**ARTIKEL:**
----------------

Die Neufassung der sogenannten Richtlinie über die Gesamtenergieeffizienz von Gebäuden (Energy Performance of Buildings Directive, kurz EPBD) ist Teil des europäischen „Fit for 55“-Pakets, einem Arbeitsprogramm der EU-Kommission von 2021. Das Paket enthält unterschiedliche Maßnahmen zur Überarbeitung von EU-Rechtsakten, die zur Klimaneutralität beitragen und dabei unterstützen sollen, das Ziel der Europäischen Union zu erreichen, bis 2030 55 Prozent der CO2-Emissionen zu reduzieren und somit einen wichtigen Zwischenschritt auf dem Weg zur Klimaneutralität bis 2050 zu vollziehen. Die Änderungen sind dabei sektorenübergreifend geplant, betreffen also neben dem Gebäudesektor auch die allgemeine CO2-Reduktion und weitere Nachhaltigkeitsaspekte bspw. im Verkehr und im Energiesektor.

Rechtliche Grundlage der Richtlinie

Alle Mitglieder der Europäischen Union haben gewisse gesetzgeberische Kompetenzen an die EU abgetreten und verpflichten sich dazu, die EU-Rechtsnormen zu befolgen. Dabei gibt es Zuständigkeiten, die allein der EU zustehen, Zuständigkeiten der Mitgliedsstaaten und geteilte Zuständigkeiten zwischen EU und Mitgliedsstaaten. Gemäß Subsidiaritätsprinzip muss dabei geprüft werden, ob ein Vorgehen auf EU-Ebene wirklich gerechtfertigt ist oder ob Handlungsmöglichkeiten ebenso gut auf nationaler oder regionaler Ebene erfolgen können. Denn grundsätzlich sollen gesetzgeberische Entscheidungen möglichst bürgernah getroffen werden.

----------------

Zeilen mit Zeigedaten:
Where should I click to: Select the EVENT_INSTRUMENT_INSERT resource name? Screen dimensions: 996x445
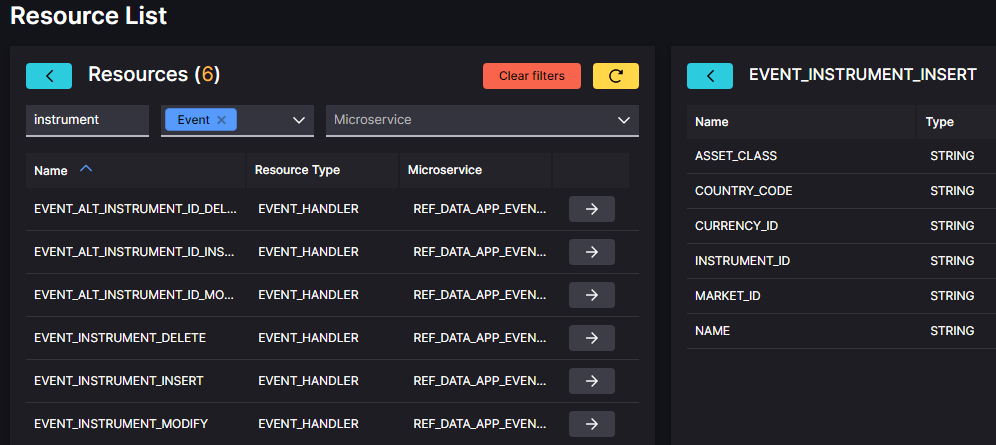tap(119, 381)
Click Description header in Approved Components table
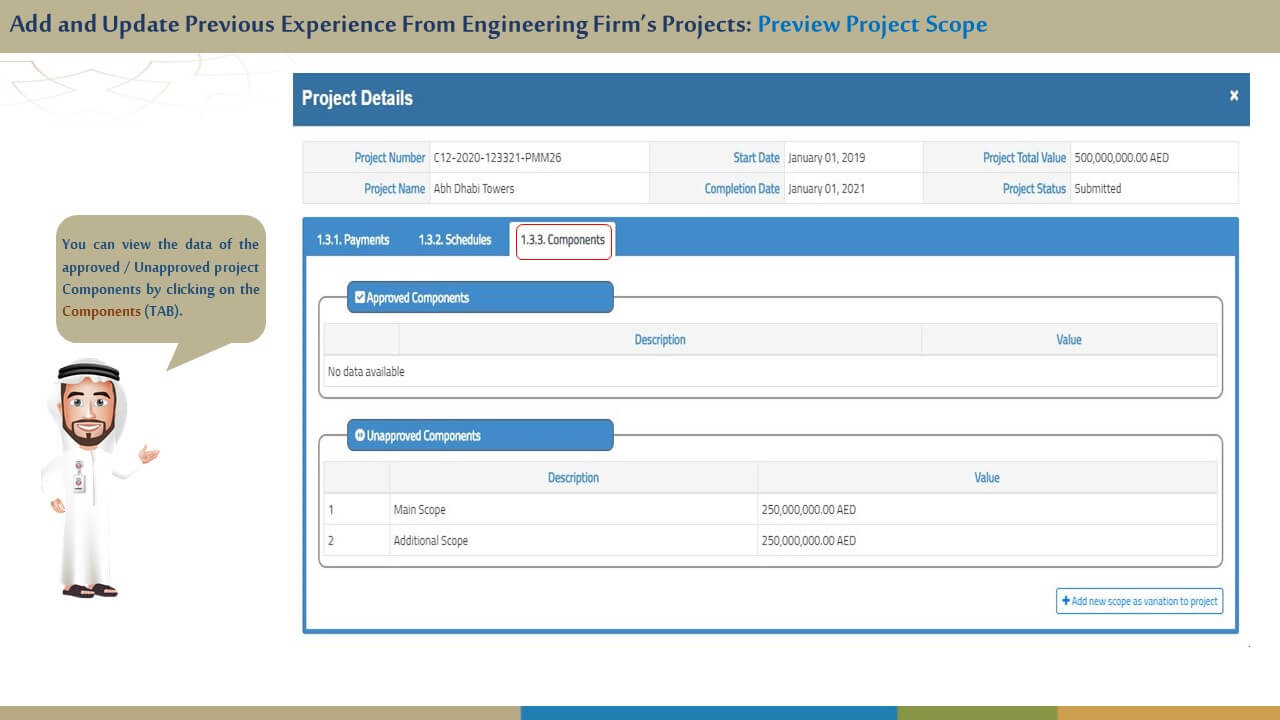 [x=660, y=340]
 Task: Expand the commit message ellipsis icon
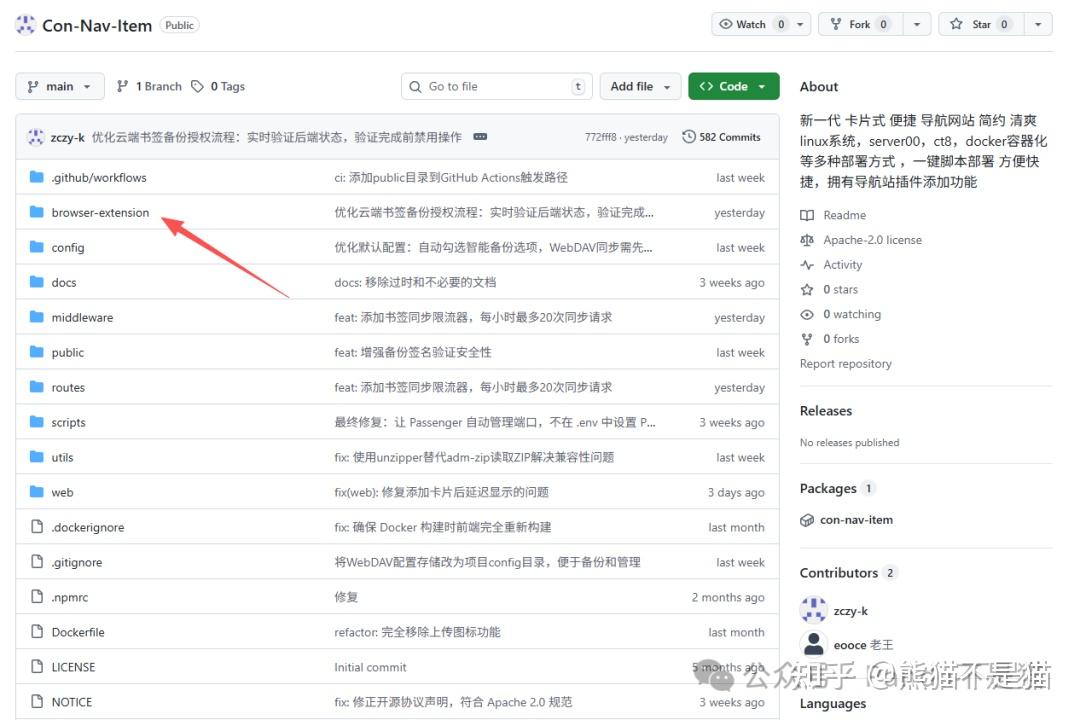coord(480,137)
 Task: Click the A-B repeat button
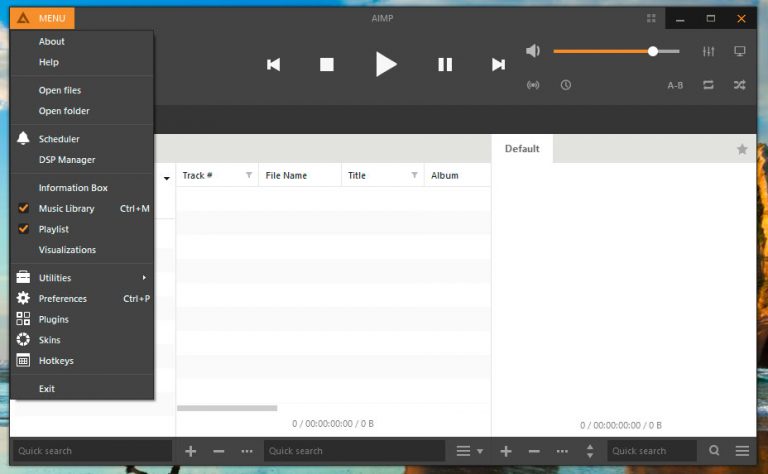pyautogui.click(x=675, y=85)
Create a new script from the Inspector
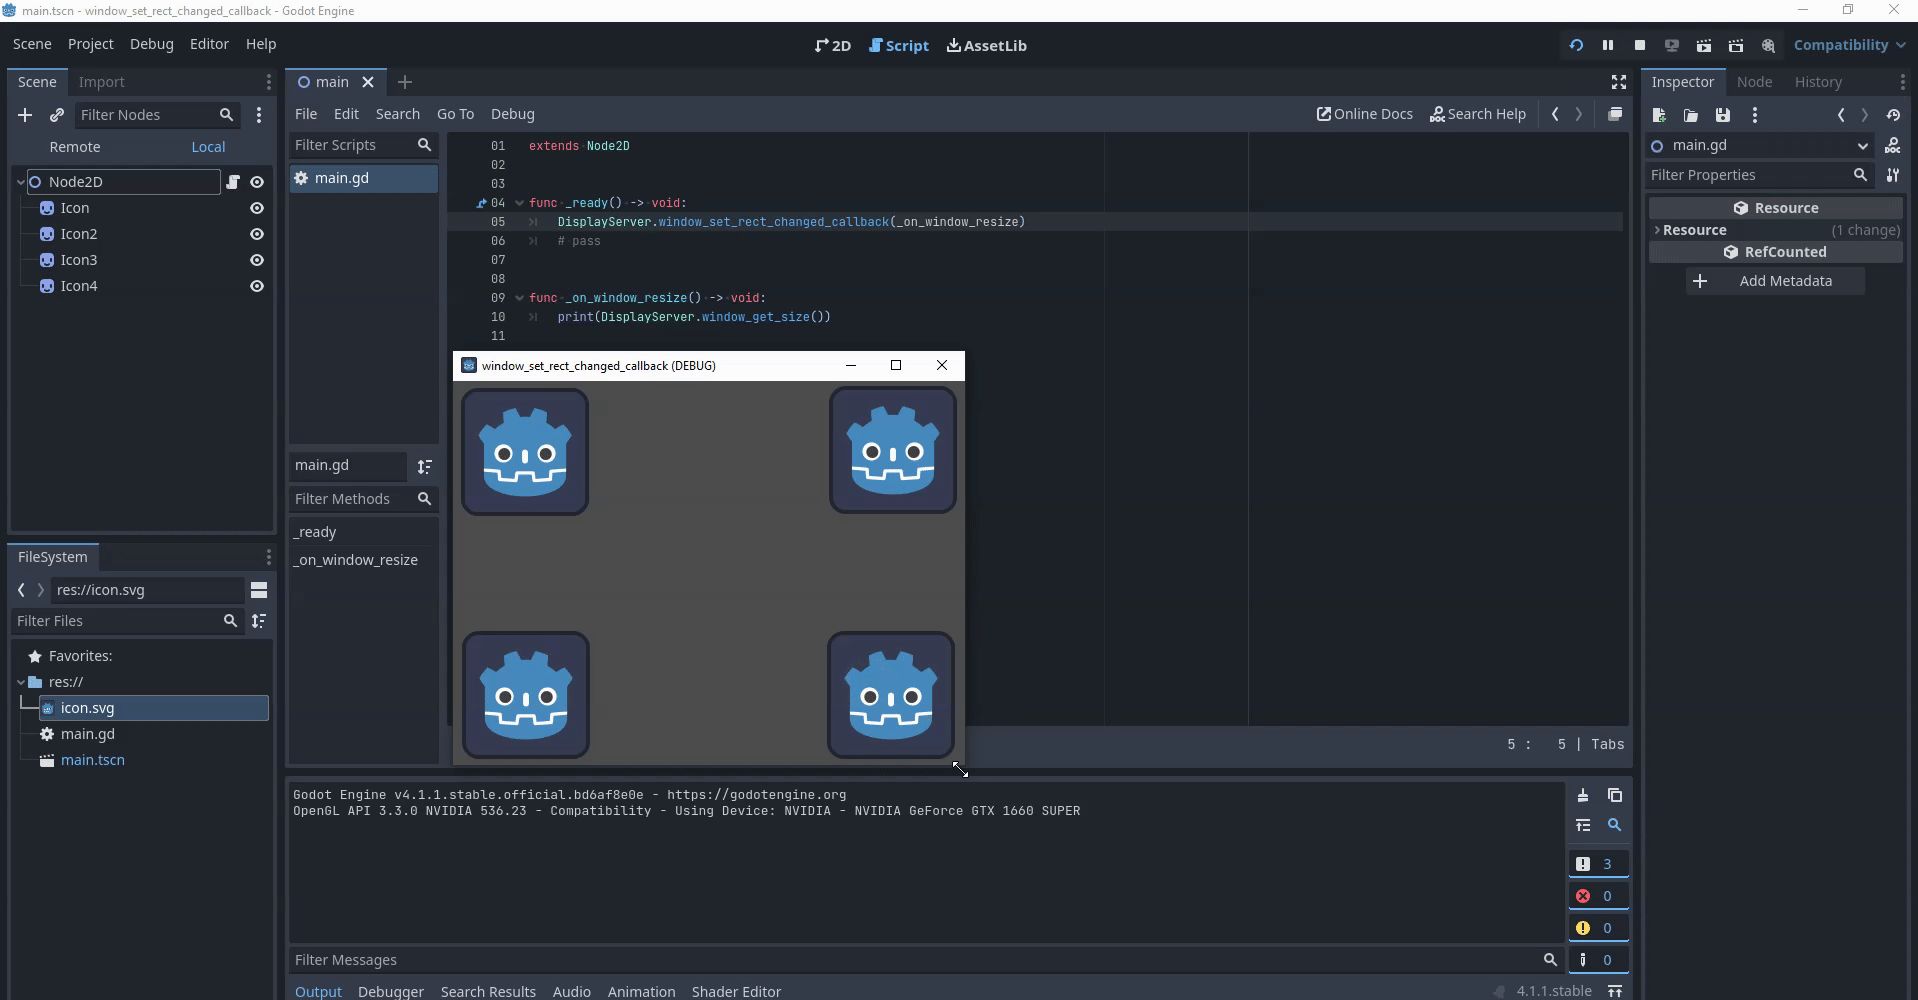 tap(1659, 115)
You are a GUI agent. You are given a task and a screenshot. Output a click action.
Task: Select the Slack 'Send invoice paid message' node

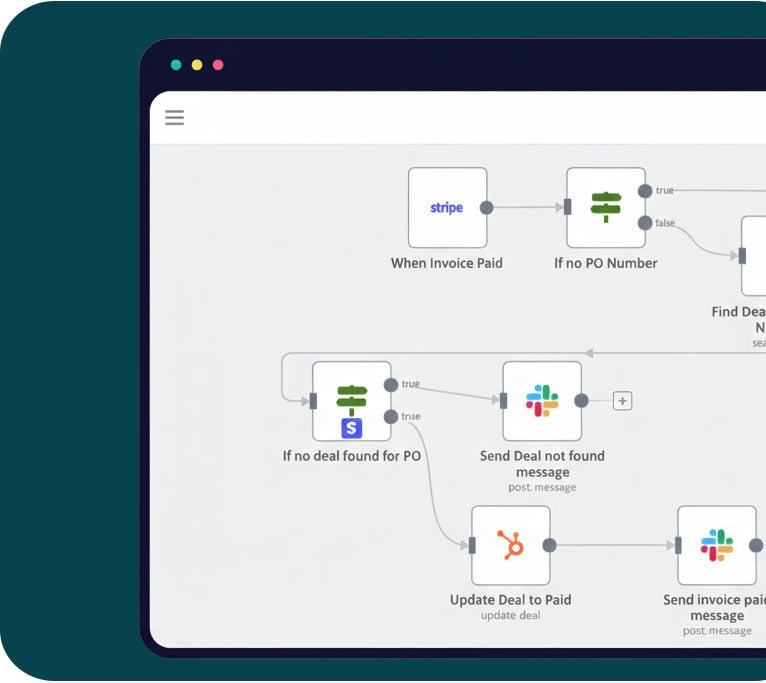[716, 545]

----------------

**ZU ERLEDIGEN:**
**A.** Um wie viel Prozent will die Europäische Union laut dem Text zur Gebäuderichtlinie die CO2-Emissionen bis 2030 reduzieren?
**B.** Ersetze im Text zur Gebäuderichtlinie in dem Abschnitt von „Die Neufassung der“ bis „und im Energiesektor.“ das Wort „Klimaneutralität“ durch „Treibhausgasneutralität“ und gib den Abschnitt so wieder.
**C.** Knüpfe an das Ende des Textes zur Gebäuderichtlinie an und schreibe ihn weiter.
Die Datensätze werden hier nicht gebraucht.

**ANTWORTEN JE AUFGABE:**
**A.** Um 55 Prozent.

**B.**
Die Neufassung der sogenannten Richtlinie über die Gesamtenergieeffizienz von Gebäuden (Energy Performance of Buildings Directive, kurz EPBD) ist Teil des europäischen „Fit for 55“-Pakets, einem Arbeitsprogramm der EU-Kommission von 2021. Das Paket enthält unterschiedliche Maßnahmen zur Überarbeitung von EU-Rechtsakten, die zur Treibhausgasneutralität beitragen und dabei unterstützen sollen, das Ziel der Europäischen Union zu erreichen, bis 2030 55 Prozent der CO2-Emissionen zu reduzieren und somit einen wichtigen Zwischenschritt auf dem Weg zur Treibhausgasneutralität bis 2050 zu vollziehen. Die Änderungen sind dabei sektorenübergreifend geplant, betreffen also neben dem Gebäudesektor auch die allgemeine CO2-Reduktion und weitere Nachhaltigkeitsaspekte bspw. im Verkehr und im Energiesektor.

**C.**
Bei der Energiepolitik handelt es sich um ein Feld, in dem geteilte Zuständigkeit zwischen EU und den Mitgliedsstaaten herrscht. So hat beispielsweise jedes Mitgliedsland das Recht, seine Energieträger selbst zu wählen. Obwohl Gebäude lokale Infrastrukturen sind, stellen unzureichende Renovierungsquoten ein gemeinsames Problem aller Mitgliedsstaaten dar. Die EU-Institutionen haben in ihrer Begründung zur Notwendigkeit der EPBD-Anpassung dargelegt, dass die Festlegung eines gemeinsamen EU-Rahmens bei gleichzeitiger Anpassung an die nationalen Gegebenheiten allen Akteuren Planungssicherheit bieten und die Handlungsbereitschaft stärken würde. Bei einer Richtlinie ist üblich, dass grundlegende Rahmenbedingungen festgelegt werden, an die sich alle Mitgliedsstaaten halten müssen. Anders als eine Verordnung gilt diese jedoch nicht unmittelbar, sondern muss erst in nationales Recht übertragen werden, wobei den Mitgliedsstaaten gewisse Freiheiten bei der Umsetzung ermöglicht werden.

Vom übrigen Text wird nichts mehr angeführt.